(Beginning of Exercise inputs)

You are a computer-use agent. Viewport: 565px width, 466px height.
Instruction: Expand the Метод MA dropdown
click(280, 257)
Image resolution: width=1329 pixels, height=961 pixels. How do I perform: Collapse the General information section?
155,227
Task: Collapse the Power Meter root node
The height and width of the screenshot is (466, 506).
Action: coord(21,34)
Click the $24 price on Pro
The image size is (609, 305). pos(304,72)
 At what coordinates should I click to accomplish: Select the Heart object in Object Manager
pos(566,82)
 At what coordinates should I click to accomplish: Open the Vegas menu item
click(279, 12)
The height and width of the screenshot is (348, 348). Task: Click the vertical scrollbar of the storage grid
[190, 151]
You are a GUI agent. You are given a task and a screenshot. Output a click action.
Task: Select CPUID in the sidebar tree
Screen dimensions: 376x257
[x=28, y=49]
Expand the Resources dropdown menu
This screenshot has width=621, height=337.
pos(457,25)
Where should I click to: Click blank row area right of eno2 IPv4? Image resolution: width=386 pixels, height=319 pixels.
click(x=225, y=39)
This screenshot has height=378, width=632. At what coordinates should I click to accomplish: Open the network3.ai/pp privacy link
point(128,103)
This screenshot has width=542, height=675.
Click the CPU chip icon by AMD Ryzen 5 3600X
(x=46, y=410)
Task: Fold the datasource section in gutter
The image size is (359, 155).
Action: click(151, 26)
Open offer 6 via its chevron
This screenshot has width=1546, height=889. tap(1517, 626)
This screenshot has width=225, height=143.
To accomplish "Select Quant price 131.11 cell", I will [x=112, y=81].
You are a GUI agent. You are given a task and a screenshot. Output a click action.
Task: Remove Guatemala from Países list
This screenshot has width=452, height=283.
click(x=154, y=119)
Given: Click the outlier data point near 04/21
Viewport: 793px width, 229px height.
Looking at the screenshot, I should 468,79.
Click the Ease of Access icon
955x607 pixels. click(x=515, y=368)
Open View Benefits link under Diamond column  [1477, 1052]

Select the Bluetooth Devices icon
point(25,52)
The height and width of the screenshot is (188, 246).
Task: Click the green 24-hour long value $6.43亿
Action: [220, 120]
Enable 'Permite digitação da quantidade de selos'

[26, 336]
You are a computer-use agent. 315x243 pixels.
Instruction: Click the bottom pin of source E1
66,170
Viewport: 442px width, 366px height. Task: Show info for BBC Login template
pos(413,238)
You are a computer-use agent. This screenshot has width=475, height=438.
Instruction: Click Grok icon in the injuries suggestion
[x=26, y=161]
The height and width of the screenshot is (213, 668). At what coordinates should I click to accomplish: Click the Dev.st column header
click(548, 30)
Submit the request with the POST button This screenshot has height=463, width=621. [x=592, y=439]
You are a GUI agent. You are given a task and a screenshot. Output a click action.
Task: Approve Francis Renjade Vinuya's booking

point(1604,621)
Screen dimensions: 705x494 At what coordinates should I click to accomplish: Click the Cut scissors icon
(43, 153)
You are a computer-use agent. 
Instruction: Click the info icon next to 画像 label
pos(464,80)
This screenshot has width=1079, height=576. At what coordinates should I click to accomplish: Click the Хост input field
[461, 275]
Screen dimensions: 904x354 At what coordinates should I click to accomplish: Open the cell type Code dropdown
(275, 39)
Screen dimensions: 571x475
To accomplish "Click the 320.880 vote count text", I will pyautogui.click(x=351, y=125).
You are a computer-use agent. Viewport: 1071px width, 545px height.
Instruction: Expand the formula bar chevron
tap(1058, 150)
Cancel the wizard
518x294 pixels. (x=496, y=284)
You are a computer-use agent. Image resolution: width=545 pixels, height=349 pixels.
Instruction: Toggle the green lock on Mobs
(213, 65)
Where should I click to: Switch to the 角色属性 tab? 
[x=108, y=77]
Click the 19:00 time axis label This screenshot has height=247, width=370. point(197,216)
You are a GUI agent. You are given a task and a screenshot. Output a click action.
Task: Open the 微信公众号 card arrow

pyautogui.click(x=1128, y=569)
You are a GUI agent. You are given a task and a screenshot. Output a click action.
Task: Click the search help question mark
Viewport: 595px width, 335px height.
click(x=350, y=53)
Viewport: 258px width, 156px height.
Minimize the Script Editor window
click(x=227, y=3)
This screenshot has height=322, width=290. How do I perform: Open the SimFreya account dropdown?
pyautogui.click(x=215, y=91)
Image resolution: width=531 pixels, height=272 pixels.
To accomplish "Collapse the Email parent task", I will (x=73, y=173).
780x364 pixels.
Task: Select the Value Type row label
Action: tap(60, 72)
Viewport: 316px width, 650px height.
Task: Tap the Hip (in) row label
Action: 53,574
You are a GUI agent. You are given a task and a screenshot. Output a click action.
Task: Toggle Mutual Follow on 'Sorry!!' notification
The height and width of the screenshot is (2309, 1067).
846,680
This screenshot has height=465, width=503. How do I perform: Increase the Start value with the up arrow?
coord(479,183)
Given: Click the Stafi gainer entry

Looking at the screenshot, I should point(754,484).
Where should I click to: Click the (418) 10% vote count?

(End of Exercise inputs)

* [Aim of the exercise] For each record above, output it exactly as written.

* [Solution to the exercise]
You are a computer-use agent. Viewport: 565px width, 466px height.
Instruction: Expand the Метод MA dropdown
click(280, 257)
Image resolution: width=1329 pixels, height=961 pixels. How do I perform: Collapse the General information section?
155,227
Task: Collapse the Power Meter root node
The height and width of the screenshot is (466, 506).
Action: coord(21,34)
Click the $24 price on Pro
The image size is (609, 305). pos(304,72)
 At what coordinates should I click to accomplish: Select the Heart object in Object Manager
pos(566,82)
 At what coordinates should I click to accomplish: Open the Vegas menu item
click(279, 12)
The height and width of the screenshot is (348, 348). Task: Click the vertical scrollbar of the storage grid
[190, 151]
You are a GUI agent. You are given a task and a screenshot. Output a click action.
Task: Select CPUID in the sidebar tree
Screen dimensions: 376x257
[x=28, y=49]
Expand the Resources dropdown menu
This screenshot has width=621, height=337.
pos(457,25)
Where should I click to: Click blank row area right of eno2 IPv4? Image resolution: width=386 pixels, height=319 pixels.
click(x=225, y=39)
This screenshot has height=378, width=632. At what coordinates should I click to accomplish: Open the network3.ai/pp privacy link
point(128,103)
This screenshot has width=542, height=675.
Click the CPU chip icon by AMD Ryzen 5 3600X
(x=46, y=410)
Task: Fold the datasource section in gutter
The image size is (359, 155).
Action: click(151, 26)
Open offer 6 via its chevron
This screenshot has width=1546, height=889. tap(1517, 626)
This screenshot has width=225, height=143.
To accomplish "Select Quant price 131.11 cell", I will [x=112, y=81].
You are a GUI agent. You are given a task and a screenshot. Output a click action.
Task: Remove Guatemala from Países list
This screenshot has width=452, height=283.
click(x=154, y=119)
Given: Click the outlier data point near 04/21
Viewport: 793px width, 229px height.
Looking at the screenshot, I should 468,79.
Click the Ease of Access icon
955x607 pixels. click(x=515, y=368)
Open View Benefits link under Diamond column  [1477, 1052]

Select the Bluetooth Devices icon
point(25,52)
The height and width of the screenshot is (188, 246).
Task: Click the green 24-hour long value $6.43亿
Action: [220, 120]
Enable 'Permite digitação da quantidade de selos'

[26, 336]
You are a computer-use agent. 315x243 pixels.
Instruction: Click the bottom pin of source E1
66,170
Viewport: 442px width, 366px height. Task: Show info for BBC Login template
pos(413,238)
You are a computer-use agent. This screenshot has width=475, height=438.
Instruction: Click Grok icon in the injuries suggestion
[x=26, y=161]
The height and width of the screenshot is (213, 668). At what coordinates should I click to accomplish: Click the Dev.st column header
click(548, 30)
Submit the request with the POST button This screenshot has height=463, width=621. [x=592, y=439]
You are a GUI agent. You are given a task and a screenshot. Output a click action.
Task: Approve Francis Renjade Vinuya's booking

point(1604,621)
Screen dimensions: 705x494 At what coordinates should I click to accomplish: Click the Cut scissors icon
(43, 153)
You are a computer-use agent. 
Instruction: Click the info icon next to 画像 label
pos(464,80)
This screenshot has width=1079, height=576. At what coordinates should I click to accomplish: Click the Хост input field
[461, 275]
Screen dimensions: 904x354 At what coordinates should I click to accomplish: Open the cell type Code dropdown
(275, 39)
Screen dimensions: 571x475
To accomplish "Click the 320.880 vote count text", I will pyautogui.click(x=351, y=125).
You are a computer-use agent. Viewport: 1071px width, 545px height.
Instruction: Expand the formula bar chevron
tap(1058, 150)
Cancel the wizard
518x294 pixels. (x=496, y=284)
You are a computer-use agent. Image resolution: width=545 pixels, height=349 pixels.
Instruction: Toggle the green lock on Mobs
(213, 65)
Where should I click to: Switch to the 角色属性 tab? 
[x=108, y=77]
Click the 19:00 time axis label This screenshot has height=247, width=370. point(197,216)
You are a GUI agent. You are given a task and a screenshot. Output a click action.
Task: Open the 微信公众号 card arrow

pyautogui.click(x=1128, y=569)
You are a GUI agent. You are given a task and a screenshot. Output a click action.
Task: Click the search help question mark
Viewport: 595px width, 335px height.
click(x=350, y=53)
Viewport: 258px width, 156px height.
Minimize the Script Editor window
click(x=227, y=3)
This screenshot has height=322, width=290. How do I perform: Open the SimFreya account dropdown?
pyautogui.click(x=215, y=91)
Image resolution: width=531 pixels, height=272 pixels.
To accomplish "Collapse the Email parent task", I will (x=73, y=173).
780x364 pixels.
Task: Select the Value Type row label
Action: tap(60, 72)
Viewport: 316px width, 650px height.
Task: Tap the Hip (in) row label
Action: 53,574
You are a GUI agent. You are given a task and a screenshot. Output a click action.
Task: Toggle Mutual Follow on 'Sorry!!' notification
The height and width of the screenshot is (2309, 1067).
846,680
This screenshot has height=465, width=503. How do I perform: Increase the Start value with the up arrow?
coord(479,183)
Given: Click the Stafi gainer entry

Looking at the screenshot, I should point(754,484).
Where should I click to: Click the (418) 10% vote count?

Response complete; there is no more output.